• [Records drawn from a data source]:
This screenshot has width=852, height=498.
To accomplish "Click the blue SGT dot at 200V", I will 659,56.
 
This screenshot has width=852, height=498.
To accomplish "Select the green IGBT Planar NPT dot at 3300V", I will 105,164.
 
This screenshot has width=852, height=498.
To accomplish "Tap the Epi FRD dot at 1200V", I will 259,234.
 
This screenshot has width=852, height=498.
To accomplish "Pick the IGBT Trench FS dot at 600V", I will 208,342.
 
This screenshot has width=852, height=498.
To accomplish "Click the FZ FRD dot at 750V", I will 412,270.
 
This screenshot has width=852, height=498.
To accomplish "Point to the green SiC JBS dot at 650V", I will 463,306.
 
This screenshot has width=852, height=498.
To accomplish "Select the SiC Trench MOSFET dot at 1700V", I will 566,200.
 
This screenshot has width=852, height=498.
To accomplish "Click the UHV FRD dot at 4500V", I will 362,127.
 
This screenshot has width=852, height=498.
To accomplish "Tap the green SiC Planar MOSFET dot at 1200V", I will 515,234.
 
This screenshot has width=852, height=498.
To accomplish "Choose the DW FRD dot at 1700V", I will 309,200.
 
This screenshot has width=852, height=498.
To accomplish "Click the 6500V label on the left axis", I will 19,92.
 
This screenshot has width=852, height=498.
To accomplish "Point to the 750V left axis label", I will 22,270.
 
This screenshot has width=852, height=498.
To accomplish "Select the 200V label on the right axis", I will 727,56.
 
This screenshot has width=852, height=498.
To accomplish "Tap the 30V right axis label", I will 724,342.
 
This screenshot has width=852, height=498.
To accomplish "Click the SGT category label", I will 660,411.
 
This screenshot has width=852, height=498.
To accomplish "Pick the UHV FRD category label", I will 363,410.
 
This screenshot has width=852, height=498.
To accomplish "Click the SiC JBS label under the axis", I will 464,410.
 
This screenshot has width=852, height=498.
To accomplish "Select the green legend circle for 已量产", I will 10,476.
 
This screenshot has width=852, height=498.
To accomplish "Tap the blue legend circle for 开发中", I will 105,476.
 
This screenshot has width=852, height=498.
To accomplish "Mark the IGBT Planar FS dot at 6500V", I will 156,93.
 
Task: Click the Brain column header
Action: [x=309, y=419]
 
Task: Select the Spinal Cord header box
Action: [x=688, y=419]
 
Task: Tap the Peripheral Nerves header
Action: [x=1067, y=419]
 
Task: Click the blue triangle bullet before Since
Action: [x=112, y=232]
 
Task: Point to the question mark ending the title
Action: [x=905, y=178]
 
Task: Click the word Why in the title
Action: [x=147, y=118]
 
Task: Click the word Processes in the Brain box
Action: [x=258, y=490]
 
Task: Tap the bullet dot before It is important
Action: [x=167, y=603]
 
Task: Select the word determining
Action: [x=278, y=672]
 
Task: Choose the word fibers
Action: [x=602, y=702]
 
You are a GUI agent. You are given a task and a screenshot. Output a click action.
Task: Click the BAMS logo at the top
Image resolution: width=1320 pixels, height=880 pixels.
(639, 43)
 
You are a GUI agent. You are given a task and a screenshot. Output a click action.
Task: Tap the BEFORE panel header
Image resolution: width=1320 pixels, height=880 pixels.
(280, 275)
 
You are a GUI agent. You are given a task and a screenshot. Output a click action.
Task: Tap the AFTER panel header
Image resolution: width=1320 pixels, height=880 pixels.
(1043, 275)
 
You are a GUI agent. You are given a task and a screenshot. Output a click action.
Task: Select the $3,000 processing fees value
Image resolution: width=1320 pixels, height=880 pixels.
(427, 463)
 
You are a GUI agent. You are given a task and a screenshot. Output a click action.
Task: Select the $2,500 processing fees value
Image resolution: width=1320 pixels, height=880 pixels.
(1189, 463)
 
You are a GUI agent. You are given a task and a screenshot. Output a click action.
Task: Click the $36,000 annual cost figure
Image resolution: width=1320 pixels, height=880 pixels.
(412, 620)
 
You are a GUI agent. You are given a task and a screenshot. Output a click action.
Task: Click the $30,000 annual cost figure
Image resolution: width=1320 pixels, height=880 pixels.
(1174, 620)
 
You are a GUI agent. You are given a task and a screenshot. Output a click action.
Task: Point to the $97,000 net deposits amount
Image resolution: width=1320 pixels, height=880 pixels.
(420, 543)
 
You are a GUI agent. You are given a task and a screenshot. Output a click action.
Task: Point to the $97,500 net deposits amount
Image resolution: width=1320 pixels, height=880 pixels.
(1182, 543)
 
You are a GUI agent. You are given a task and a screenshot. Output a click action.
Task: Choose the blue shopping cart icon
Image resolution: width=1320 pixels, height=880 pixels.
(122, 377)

• [TO DO]:
Turn all of the records above into a JSON list of strings, one string per line, with blank lines omitted.

• [REPLY TO THE TASK]:
[
  "This screenshot has width=852, height=498.",
  "To accomplish \"Click the blue SGT dot at 200V\", I will 659,56.",
  "This screenshot has width=852, height=498.",
  "To accomplish \"Select the green IGBT Planar NPT dot at 3300V\", I will 105,164.",
  "This screenshot has width=852, height=498.",
  "To accomplish \"Tap the Epi FRD dot at 1200V\", I will 259,234.",
  "This screenshot has width=852, height=498.",
  "To accomplish \"Pick the IGBT Trench FS dot at 600V\", I will 208,342.",
  "This screenshot has width=852, height=498.",
  "To accomplish \"Click the FZ FRD dot at 750V\", I will 412,270.",
  "This screenshot has width=852, height=498.",
  "To accomplish \"Point to the green SiC JBS dot at 650V\", I will 463,306.",
  "This screenshot has width=852, height=498.",
  "To accomplish \"Select the SiC Trench MOSFET dot at 1700V\", I will 566,200.",
  "This screenshot has width=852, height=498.",
  "To accomplish \"Click the UHV FRD dot at 4500V\", I will 362,127.",
  "This screenshot has width=852, height=498.",
  "To accomplish \"Tap the green SiC Planar MOSFET dot at 1200V\", I will 515,234.",
  "This screenshot has width=852, height=498.",
  "To accomplish \"Choose the DW FRD dot at 1700V\", I will 309,200.",
  "This screenshot has width=852, height=498.",
  "To accomplish \"Click the 6500V label on the left axis\", I will 19,92.",
  "This screenshot has width=852, height=498.",
  "To accomplish \"Point to the 750V left axis label\", I will 22,270.",
  "This screenshot has width=852, height=498.",
  "To accomplish \"Select the 200V label on the right axis\", I will 727,56.",
  "This screenshot has width=852, height=498.",
  "To accomplish \"Tap the 30V right axis label\", I will 724,342.",
  "This screenshot has width=852, height=498.",
  "To accomplish \"Click the SGT category label\", I will 660,411.",
  "This screenshot has width=852, height=498.",
  "To accomplish \"Pick the UHV FRD category label\", I will 363,410.",
  "This screenshot has width=852, height=498.",
  "To accomplish \"Click the SiC JBS label under the axis\", I will 464,410.",
  "This screenshot has width=852, height=498.",
  "To accomplish \"Select the green legend circle for 已量产\", I will 10,476.",
  "This screenshot has width=852, height=498.",
  "To accomplish \"Tap the blue legend circle for 开发中\", I will 105,476.",
  "This screenshot has width=852, height=498.",
  "To accomplish \"Mark the IGBT Planar FS dot at 6500V\", I will 156,93.",
  "Task: Click the Brain column header",
  "Action: [x=309, y=419]",
  "Task: Select the Spinal Cord header box",
  "Action: [x=688, y=419]",
  "Task: Tap the Peripheral Nerves header",
  "Action: [x=1067, y=419]",
  "Task: Click the blue triangle bullet before Since",
  "Action: [x=112, y=232]",
  "Task: Point to the question mark ending the title",
  "Action: [x=905, y=178]",
  "Task: Click the word Why in the title",
  "Action: [x=147, y=118]",
  "Task: Click the word Processes in the Brain box",
  "Action: [x=258, y=490]",
  "Task: Tap the bullet dot before It is important",
  "Action: [x=167, y=603]",
  "Task: Select the word determining",
  "Action: [x=278, y=672]",
  "Task: Choose the word fibers",
  "Action: [x=602, y=702]",
  "You are a GUI agent. You are given a task and a screenshot. Output a click action.",
  "Task: Click the BAMS logo at the top",
  "Image resolution: width=1320 pixels, height=880 pixels.",
  "(639, 43)",
  "You are a GUI agent. You are given a task and a screenshot. Output a click action.",
  "Task: Tap the BEFORE panel header",
  "Image resolution: width=1320 pixels, height=880 pixels.",
  "(280, 275)",
  "You are a GUI agent. You are given a task and a screenshot. Output a click action.",
  "Task: Tap the AFTER panel header",
  "Image resolution: width=1320 pixels, height=880 pixels.",
  "(1043, 275)",
  "You are a GUI agent. You are given a task and a screenshot. Output a click action.",
  "Task: Select the $3,000 processing fees value",
  "Image resolution: width=1320 pixels, height=880 pixels.",
  "(427, 463)",
  "You are a GUI agent. You are given a task and a screenshot. Output a click action.",
  "Task: Select the $2,500 processing fees value",
  "Image resolution: width=1320 pixels, height=880 pixels.",
  "(1189, 463)",
  "You are a GUI agent. You are given a task and a screenshot. Output a click action.",
  "Task: Click the $36,000 annual cost figure",
  "Image resolution: width=1320 pixels, height=880 pixels.",
  "(412, 620)",
  "You are a GUI agent. You are given a task and a screenshot. Output a click action.",
  "Task: Click the $30,000 annual cost figure",
  "Image resolution: width=1320 pixels, height=880 pixels.",
  "(1174, 620)",
  "You are a GUI agent. You are given a task and a screenshot. Output a click action.",
  "Task: Point to the $97,000 net deposits amount",
  "Image resolution: width=1320 pixels, height=880 pixels.",
  "(420, 543)",
  "You are a GUI agent. You are given a task and a screenshot. Output a click action.",
  "Task: Point to the $97,500 net deposits amount",
  "Image resolution: width=1320 pixels, height=880 pixels.",
  "(1182, 543)",
  "You are a GUI agent. You are given a task and a screenshot. Output a click action.",
  "Task: Choose the blue shopping cart icon",
  "Image resolution: width=1320 pixels, height=880 pixels.",
  "(122, 377)"
]